I am building an LED light bar, and I am wanting to make it stobe. I also have a potentiometer for dimming. I want it to have different patterns of stoning, I've got an led strobe kit with a controller but the in put for the drivers is 10v max. I've thought of 555 timers but I want more than just one type of pattern, but if that's my only option I will try it. Does anyone have a wiring diagram to do an alternating stobe using 555's and is there an imput to ccontrol the speed of the 555


----------



## Norm (Aug 9, 2011)

Moved to Transportation Lighting - Norm


----------



## evilc66 (Aug 9, 2011)

You will most likely want to use a microcontroller to handle the different strobe patterns. It will be far easier than trying to deal with switching between different discrete circuits for different flash patterns.


----------



## jspeybro (Jan 18, 2013)

In the divelight section we have been discussing led strobes as well. DIWDiver proposed some 555 circuits. I ended up programming a PIC12F629/675 in assembler. In the mean time I converted part of the code to C, but unfortunately we never finished the project (although I had a working setup). You'll probably find some useful information in this thread:
http://www.candlepowerforums.com/vb...obe&highlight=packhorse+dive+led+strobe+light
Programming a microcontroller in C is actually not that difficult if you follow the tutorials of Gooligum, but it helps if you have an idea of programming.
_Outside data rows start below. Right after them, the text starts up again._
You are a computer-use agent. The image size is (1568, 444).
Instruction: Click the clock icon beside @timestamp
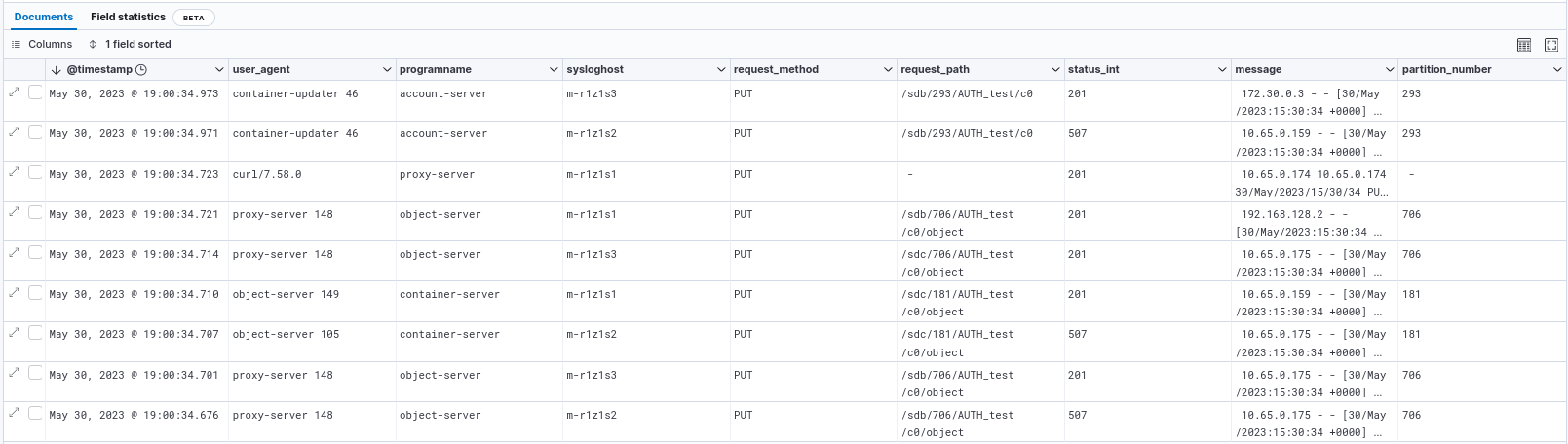click(141, 70)
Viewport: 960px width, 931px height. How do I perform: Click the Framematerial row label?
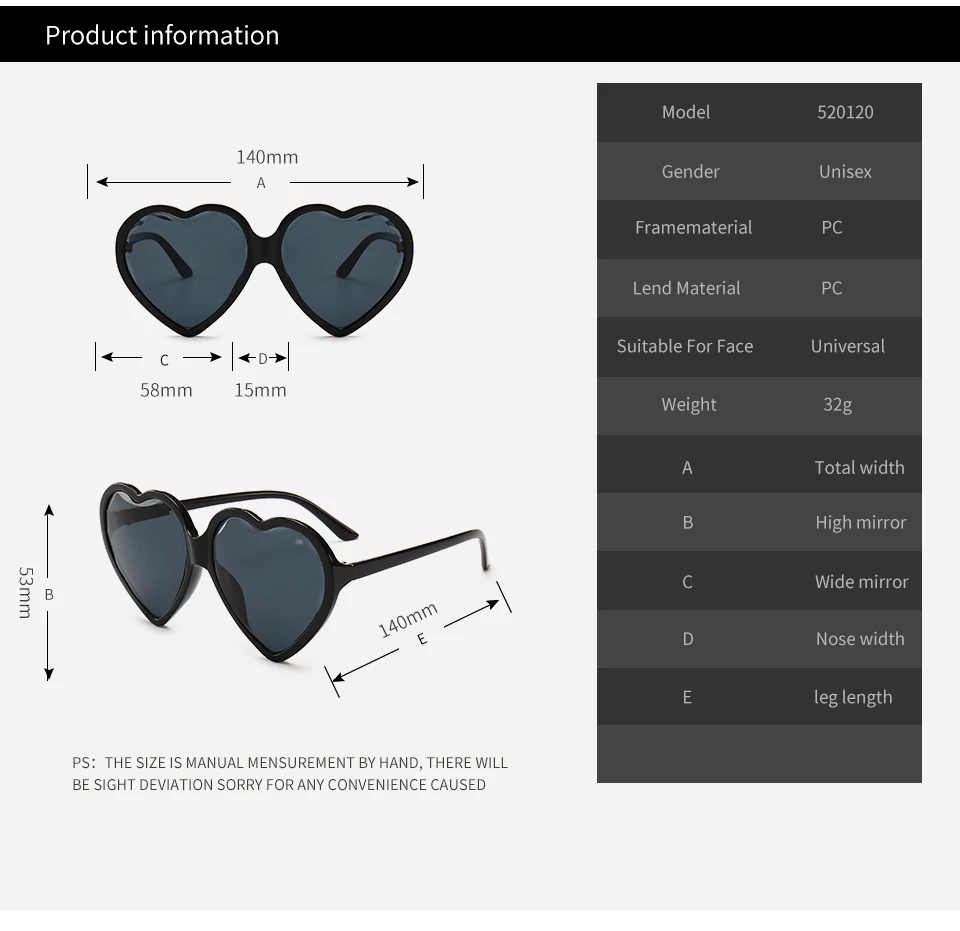pyautogui.click(x=693, y=228)
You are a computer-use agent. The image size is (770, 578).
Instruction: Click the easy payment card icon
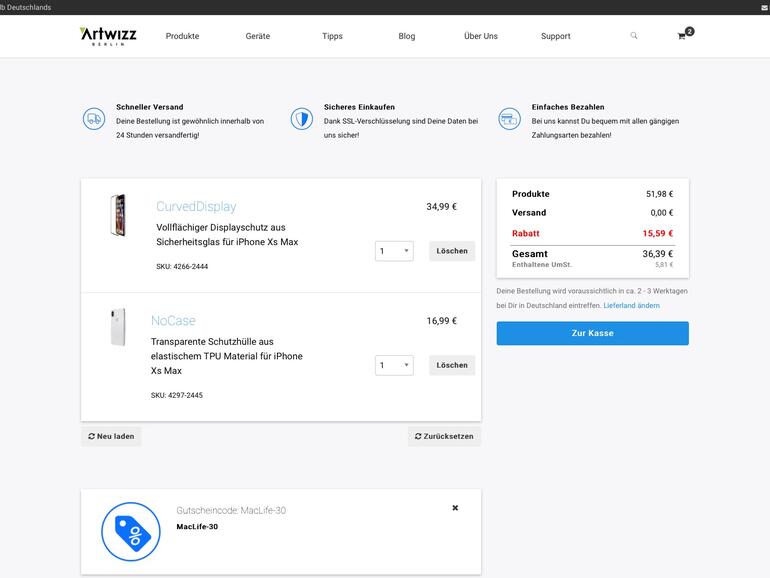pyautogui.click(x=509, y=120)
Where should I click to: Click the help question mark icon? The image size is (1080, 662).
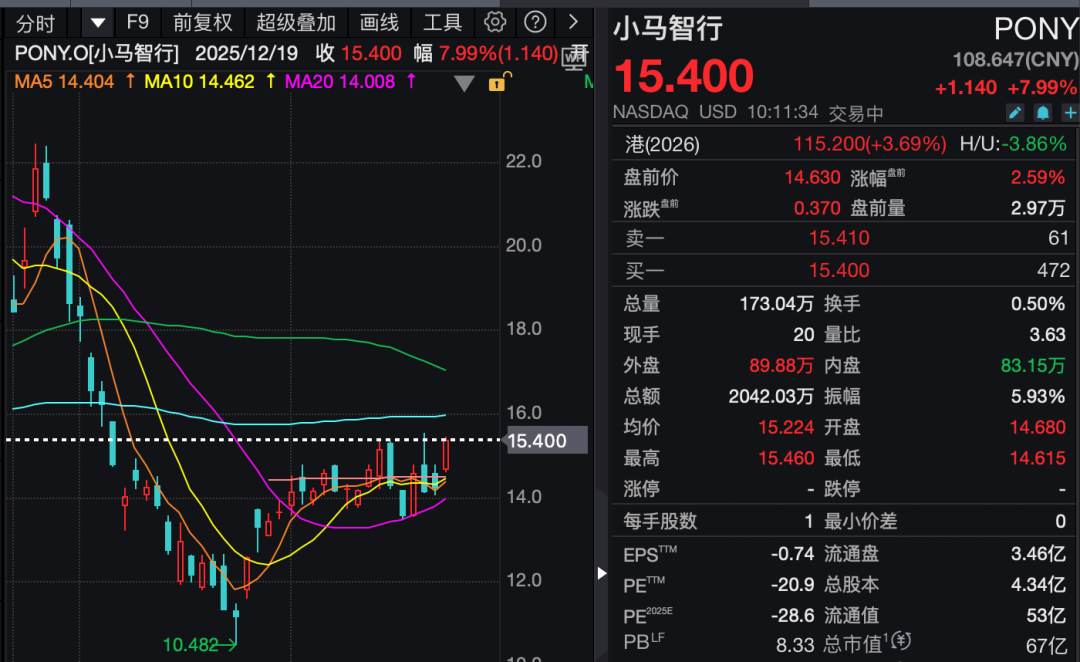(536, 22)
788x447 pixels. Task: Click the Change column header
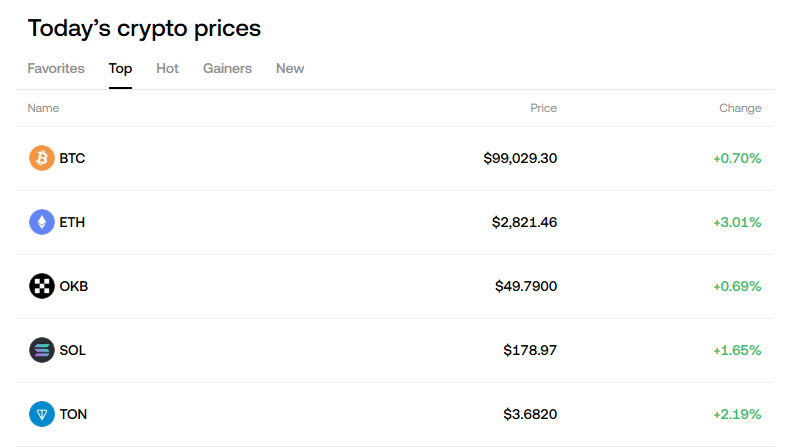pyautogui.click(x=740, y=108)
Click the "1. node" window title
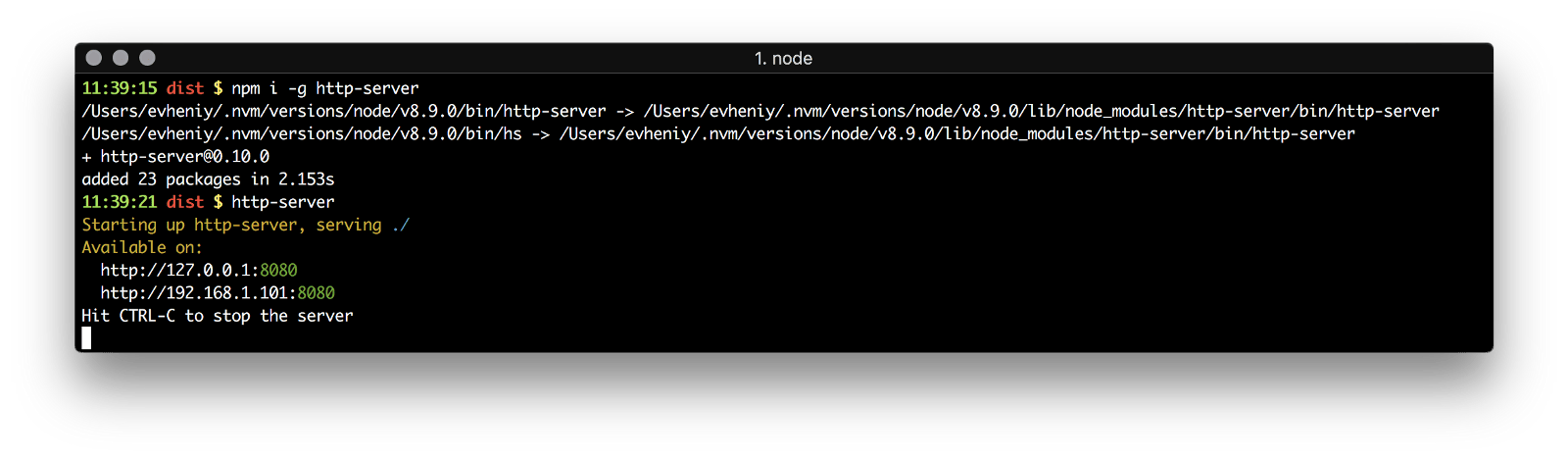The height and width of the screenshot is (459, 1568). [783, 59]
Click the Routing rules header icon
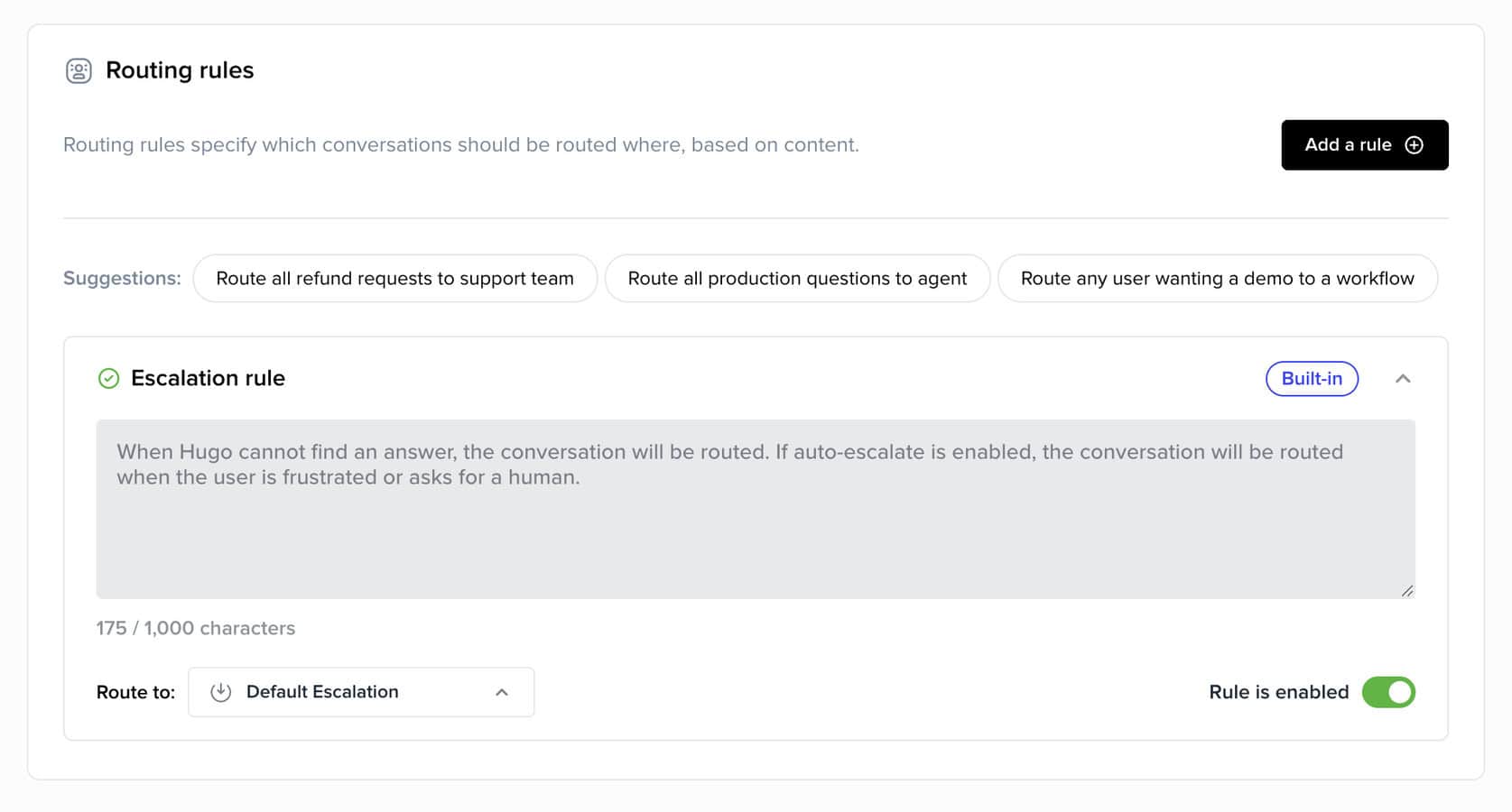Screen dimensions: 1512x812 [79, 70]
you mention 'but the input for the drivers is 10V max'. Do you want to run it on 12V off a car battery or something?
Even with 555's I think you'll need some way to step down the voltage to max 5V. you can use a voltage regulator or a voltage divider for that to keep it simple.

Johan


----------



## charlie_r (Jan 23, 2013)

jspeybro said:


> In the divelight section we have been discussing led strobes as well. DIWDiver proposed some 555 circuits. I ended up programming a PIC12F629/675 in assembler. In the mean time I converted part of the code to C, but unfortunately we never finished the project (although I had a working setup). You'll probably find some useful information in this thread:
> http://www.candlepowerforums.com/vb...obe&highlight=packhorse+dive+led+strobe+light
> Programming a microcontroller in C is actually not that difficult if you follow the tutorials of Gooligum, but it helps if you have an idea of programming.
> 
> ...



What 555's are you referring to? The turn signals on my trike (human powered so no rule 11 break here) are run by an NE555 circuit. The datasheet for these says 18V max, even in the msop package. Datasheet here. My lights are run from an AGM 12V 8AH battery. The only caveat is the 200mA source/sink limit, handled by placing an IRML9303TRPBF on the output, same as you would have to do with any microcontroller.


----------



## jspeybro (Jan 24, 2013)

sorry, I never used 555's so was under the impression that they also had a 5V limit like the PIC's. that assumption proves to be wrong.


----------



## Bullzeyebill (Jan 31, 2013)

What type of vehicle will the light bar be mounted to.

Bill


----------